-- start Listed records --

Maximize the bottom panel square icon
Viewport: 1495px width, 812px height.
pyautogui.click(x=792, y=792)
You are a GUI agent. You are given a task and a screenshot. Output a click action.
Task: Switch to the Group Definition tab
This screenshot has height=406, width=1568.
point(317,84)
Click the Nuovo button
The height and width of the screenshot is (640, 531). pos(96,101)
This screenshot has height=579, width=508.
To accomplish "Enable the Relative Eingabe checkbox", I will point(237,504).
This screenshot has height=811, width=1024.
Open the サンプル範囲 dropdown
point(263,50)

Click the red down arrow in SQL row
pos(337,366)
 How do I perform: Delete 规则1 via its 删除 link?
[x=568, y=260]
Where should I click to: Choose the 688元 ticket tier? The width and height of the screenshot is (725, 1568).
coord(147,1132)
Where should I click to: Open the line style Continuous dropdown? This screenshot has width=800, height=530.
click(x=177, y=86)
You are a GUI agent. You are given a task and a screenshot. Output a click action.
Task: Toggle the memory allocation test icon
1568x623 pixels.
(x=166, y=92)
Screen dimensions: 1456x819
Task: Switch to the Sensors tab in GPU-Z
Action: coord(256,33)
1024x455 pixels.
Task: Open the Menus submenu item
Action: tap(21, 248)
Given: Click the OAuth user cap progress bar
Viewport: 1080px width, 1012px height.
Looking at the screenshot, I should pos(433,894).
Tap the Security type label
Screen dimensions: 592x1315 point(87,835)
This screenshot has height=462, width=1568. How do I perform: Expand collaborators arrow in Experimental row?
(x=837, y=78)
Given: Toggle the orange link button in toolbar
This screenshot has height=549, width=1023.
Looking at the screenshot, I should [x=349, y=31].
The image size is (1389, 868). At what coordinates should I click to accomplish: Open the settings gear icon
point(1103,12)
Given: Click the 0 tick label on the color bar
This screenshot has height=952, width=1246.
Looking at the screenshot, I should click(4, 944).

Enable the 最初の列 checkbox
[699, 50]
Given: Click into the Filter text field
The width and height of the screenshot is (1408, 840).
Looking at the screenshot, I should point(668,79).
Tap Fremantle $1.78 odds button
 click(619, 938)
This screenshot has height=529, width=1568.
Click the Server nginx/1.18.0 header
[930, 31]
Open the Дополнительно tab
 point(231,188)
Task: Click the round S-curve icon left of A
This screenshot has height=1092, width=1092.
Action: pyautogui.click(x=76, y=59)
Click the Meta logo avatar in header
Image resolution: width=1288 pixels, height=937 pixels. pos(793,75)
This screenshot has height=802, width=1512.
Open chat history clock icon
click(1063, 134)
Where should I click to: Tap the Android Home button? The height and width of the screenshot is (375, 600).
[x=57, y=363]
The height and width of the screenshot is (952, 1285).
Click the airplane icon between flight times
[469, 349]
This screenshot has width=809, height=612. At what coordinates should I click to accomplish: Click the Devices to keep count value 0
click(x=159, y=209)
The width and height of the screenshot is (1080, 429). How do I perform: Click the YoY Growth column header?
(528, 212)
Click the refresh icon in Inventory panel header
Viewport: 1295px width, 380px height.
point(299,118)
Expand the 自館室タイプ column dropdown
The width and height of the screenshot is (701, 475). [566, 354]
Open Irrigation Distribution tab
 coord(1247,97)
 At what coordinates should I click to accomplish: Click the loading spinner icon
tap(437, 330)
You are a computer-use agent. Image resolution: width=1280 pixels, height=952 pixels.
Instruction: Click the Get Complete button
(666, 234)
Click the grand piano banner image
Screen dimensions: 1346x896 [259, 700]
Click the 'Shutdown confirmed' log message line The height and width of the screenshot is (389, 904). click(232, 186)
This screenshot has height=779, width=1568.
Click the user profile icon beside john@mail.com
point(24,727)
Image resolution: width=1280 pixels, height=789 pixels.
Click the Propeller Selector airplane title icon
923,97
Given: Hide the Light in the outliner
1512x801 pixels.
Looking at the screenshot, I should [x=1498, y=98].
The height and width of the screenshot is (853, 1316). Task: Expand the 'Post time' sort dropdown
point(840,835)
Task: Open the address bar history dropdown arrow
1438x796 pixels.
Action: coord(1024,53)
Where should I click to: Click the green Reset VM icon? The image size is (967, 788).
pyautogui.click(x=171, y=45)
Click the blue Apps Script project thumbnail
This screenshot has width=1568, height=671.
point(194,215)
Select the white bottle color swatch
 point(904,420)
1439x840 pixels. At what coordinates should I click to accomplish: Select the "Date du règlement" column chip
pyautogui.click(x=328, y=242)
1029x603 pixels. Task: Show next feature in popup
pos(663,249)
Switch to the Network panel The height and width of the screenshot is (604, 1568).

-- end Listed records --

_Task statement_
Transcribe every one of the records above word for word, keeping each line and all of its punctuation unchanged.

_In response_
Maximize the bottom panel square icon
Viewport: 1495px width, 812px height.
pyautogui.click(x=792, y=792)
You are a GUI agent. You are given a task and a screenshot. Output a click action.
Task: Switch to the Group Definition tab
This screenshot has height=406, width=1568.
point(317,84)
Click the Nuovo button
The height and width of the screenshot is (640, 531). pos(96,101)
This screenshot has height=579, width=508.
To accomplish "Enable the Relative Eingabe checkbox", I will point(237,504).
This screenshot has height=811, width=1024.
Open the サンプル範囲 dropdown
point(263,50)

Click the red down arrow in SQL row
pos(337,366)
 How do I perform: Delete 规则1 via its 删除 link?
[x=568, y=260]
Where should I click to: Choose the 688元 ticket tier? The width and height of the screenshot is (725, 1568).
coord(147,1132)
Where should I click to: Open the line style Continuous dropdown? This screenshot has width=800, height=530.
click(x=177, y=86)
You are a GUI agent. You are given a task and a screenshot. Output a click action.
Task: Toggle the memory allocation test icon
1568x623 pixels.
(x=166, y=92)
Screen dimensions: 1456x819
Task: Switch to the Sensors tab in GPU-Z
Action: coord(256,33)
1024x455 pixels.
Task: Open the Menus submenu item
Action: tap(21, 248)
Given: Click the OAuth user cap progress bar
Viewport: 1080px width, 1012px height.
Looking at the screenshot, I should pos(433,894).
Tap the Security type label
Screen dimensions: 592x1315 point(87,835)
This screenshot has height=462, width=1568. How do I perform: Expand collaborators arrow in Experimental row?
(x=837, y=78)
Given: Toggle the orange link button in toolbar
This screenshot has height=549, width=1023.
Looking at the screenshot, I should [x=349, y=31].
The image size is (1389, 868). At what coordinates should I click to accomplish: Open the settings gear icon
point(1103,12)
Given: Click the 0 tick label on the color bar
This screenshot has height=952, width=1246.
Looking at the screenshot, I should click(4, 944).

Enable the 最初の列 checkbox
[699, 50]
Given: Click into the Filter text field
The width and height of the screenshot is (1408, 840).
Looking at the screenshot, I should point(668,79).
Tap Fremantle $1.78 odds button
 click(619, 938)
This screenshot has height=529, width=1568.
Click the Server nginx/1.18.0 header
[930, 31]
Open the Дополнительно tab
 point(231,188)
Task: Click the round S-curve icon left of A
This screenshot has height=1092, width=1092.
Action: pyautogui.click(x=76, y=59)
Click the Meta logo avatar in header
Image resolution: width=1288 pixels, height=937 pixels. pos(793,75)
This screenshot has height=802, width=1512.
Open chat history clock icon
click(1063, 134)
Where should I click to: Tap the Android Home button? The height and width of the screenshot is (375, 600).
[x=57, y=363]
The height and width of the screenshot is (952, 1285).
Click the airplane icon between flight times
[469, 349]
This screenshot has width=809, height=612. At what coordinates should I click to accomplish: Click the Devices to keep count value 0
click(x=159, y=209)
The width and height of the screenshot is (1080, 429). How do I perform: Click the YoY Growth column header?
(528, 212)
Click the refresh icon in Inventory panel header
Viewport: 1295px width, 380px height.
point(299,118)
Expand the 自館室タイプ column dropdown
The width and height of the screenshot is (701, 475). [566, 354]
Open Irrigation Distribution tab
 coord(1247,97)
 At what coordinates should I click to accomplish: Click the loading spinner icon
tap(437, 330)
You are a computer-use agent. Image resolution: width=1280 pixels, height=952 pixels.
Instruction: Click the Get Complete button
(666, 234)
Click the grand piano banner image
Screen dimensions: 1346x896 [259, 700]
Click the 'Shutdown confirmed' log message line The height and width of the screenshot is (389, 904). click(232, 186)
This screenshot has height=779, width=1568.
Click the user profile icon beside john@mail.com
point(24,727)
Image resolution: width=1280 pixels, height=789 pixels.
Click the Propeller Selector airplane title icon
923,97
Given: Hide the Light in the outliner
1512x801 pixels.
Looking at the screenshot, I should [x=1498, y=98].
The height and width of the screenshot is (853, 1316). Task: Expand the 'Post time' sort dropdown
point(840,835)
Task: Open the address bar history dropdown arrow
1438x796 pixels.
Action: coord(1024,53)
Where should I click to: Click the green Reset VM icon? The image size is (967, 788).
pyautogui.click(x=171, y=45)
Click the blue Apps Script project thumbnail
This screenshot has width=1568, height=671.
point(194,215)
Select the white bottle color swatch
 point(904,420)
1439x840 pixels. At what coordinates should I click to accomplish: Select the "Date du règlement" column chip
pyautogui.click(x=328, y=242)
1029x603 pixels. Task: Show next feature in popup
pos(663,249)
Switch to the Network panel The height and width of the screenshot is (604, 1568).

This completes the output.